Mashudi gemar dan aktif berorganisasi, salah satunya, mengikuti Jeugd Organisatie Paseondan, yang di dalamnya juga ada Oto Iskandardinata. Selain berorganisasi, Mashudi juga menyukasi kegiatan olah raga, terutama bola keranjang. Semula saya kira yang dimaksud adalah sepak takraw, tapi setelah browsing tentang istilah bola keranjang yang populer pada masa itu, ternyata ketemu istilah korfball.


Kegiatan lain yang menjadi kesukaan Mashudi adalah berenang dan menari Sunda. Untuk kegiatan yang terakhir ini bahkan sempat beberapa kali tampil di Societeit Concordia dan dalam kegiatan pameran tahunan Jaarbeurs.

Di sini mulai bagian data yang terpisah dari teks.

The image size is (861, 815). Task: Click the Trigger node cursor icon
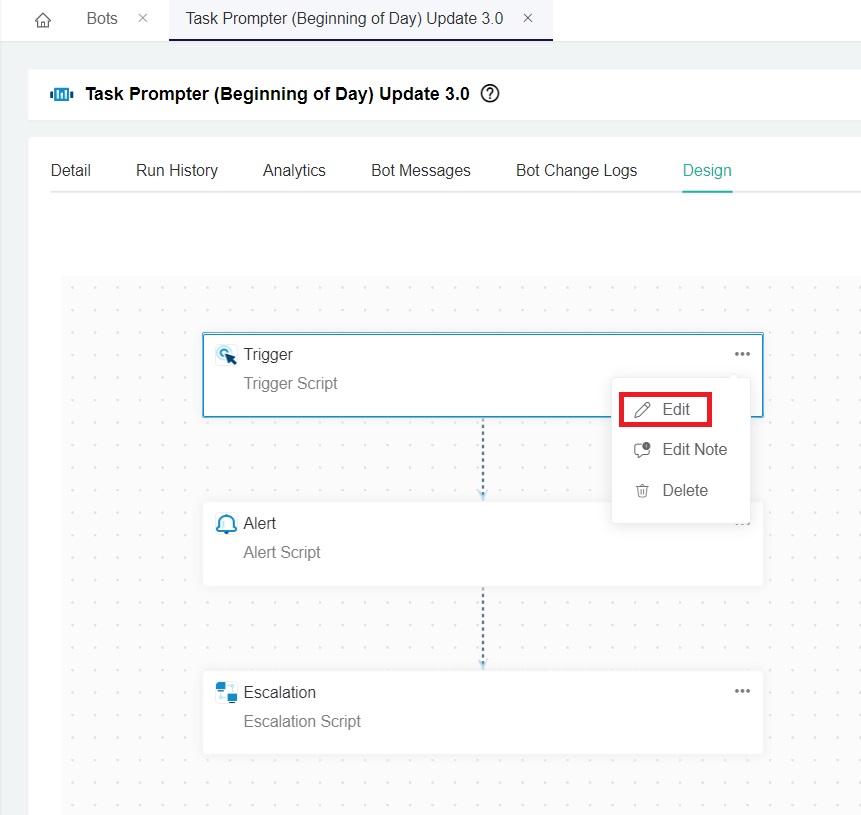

Saat Jepang datang menduduki wilayah Indonesia, kondisi keuangan keluarga Mashudi saat itu mengalami kesulitan, sehingga ia harus berhenti dari kuliahnya di THS. Untuk bertahan hidup, ia membuka sebuah warung di Keboncau I, dekat Pasar Kosambi. Di Siti Munigar, ia membuat sabun dengan bahan merang dan kaustic soda, lalu titip jual di warung-warung sekitar tempat tinggalnya.

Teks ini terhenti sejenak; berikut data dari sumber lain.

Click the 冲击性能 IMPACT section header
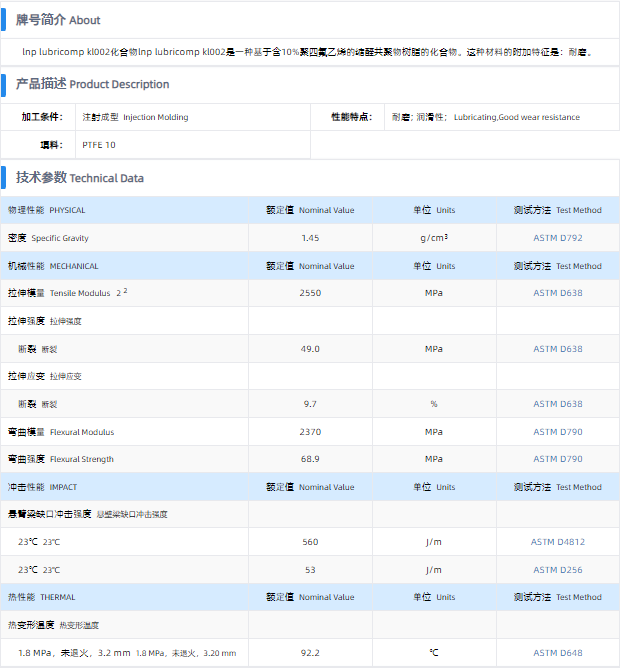This screenshot has width=620, height=668. point(42,487)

Bakat dagang keluarga turun juga ke Mashudi, ia melihat peluang untuk menjual kayu bakar di Bandung karena saat itu kebutuhannya cukup tinggi. Kamp-kamp interniran Jepang membutuhkan banyak kayu bakar untuk kebutuhan memasak. Mashudi mulai mengkoordinasikan para pengusaha kayu bakar, mulai dari yang terdekat dengan Bandung, sampai ke Bogor dan Banjar. Kayu yang dicarinya dari pohon teh dan karet, atau kayu gunung lainnya. Permintaan pengadaan kayu juga bertambah dari para pengusaha kapur dan batu bata. Setiap harinya Mashudi bisa mengangkut antara 10 sampai 15 gerbong kayu bakar.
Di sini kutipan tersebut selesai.